1. Standing up, place your feet hip-width distance apart.
Get into a comfortable stance. We’re just finding the rhythm of our breath and our body here. Inhale and reach your arms forward and up. Spin your palms open, exhale, and move your arms out and down. Let’s do that two more times, synchronizing our movement with our breath.
2. I call this next move “synching body and mind.”
Inhale, reaching forward and up again, and now on the exhale, reach over to your left as you lean left. Inhale and rise back up to center. Then exhale and sway to your right. Inhale, reach up. We’re moving slowly on purpose, everyone. Let’s do that two more times.

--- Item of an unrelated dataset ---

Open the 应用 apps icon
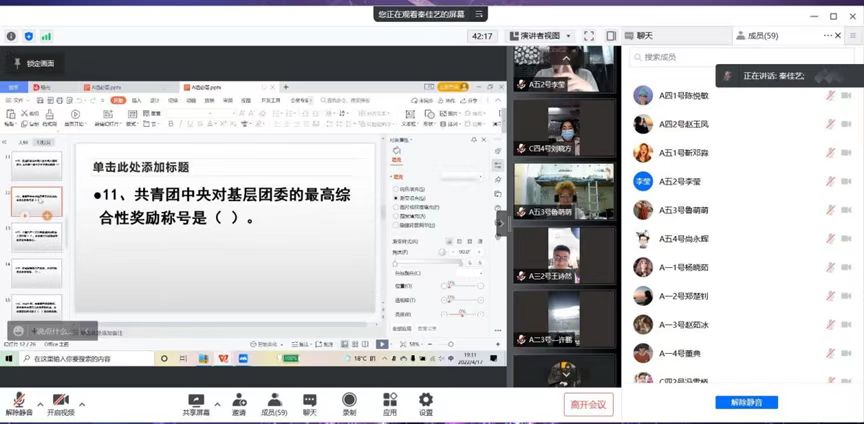This screenshot has width=864, height=424. [x=389, y=399]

3. Now let’s inhale and reach back up.
Exhale to the left, and we’re going to hold here. Let’s bring a supporting hand to our hip. And now breathe in and reach. Now exhale—just following the breath here. Inhale, nice and deep, and go back up to center. And when we exhale, we’re reaching to the side, pressing our hips to the opposite side and breathing in and out, focusing on our breath as we do so. This is a great side stretch.
4. Now let’s place our hands on our knees like we’re baseball players.
Reaching arms straight back behind us while we’re in this crouch, pull your bum back, too. On your inhale, reach arms forward, up, rise and look up. Exhale arms back and down and go back into that crouch. Let’s do that two more times.
5. On the next inhale, reach your arms all the way up.
When they’re up there this time, interlock your fingers behind your head. Root through your feet and send your hips forward. Can you really let your head go, really rest it on your hands? What does that feel like? Open your elbows up just a little wider. And let’s take one more big breath to stretch our lungs. Then exhale back down to baseball-player position.
6. Can you drop from your hands to put your elbows on your knees?
If you have challenges with your lower back, stay right here with your hands supporting you. Otherwise, drop your elbows to your knees and look down—this is terrific forward flexion for the back. Let’s take three breaths here as we move dynamically: Inhale and straighten the legs, exhale bend the knees, matching movement and breath. This is what we mean by coherent breath. Let’s do that two more times.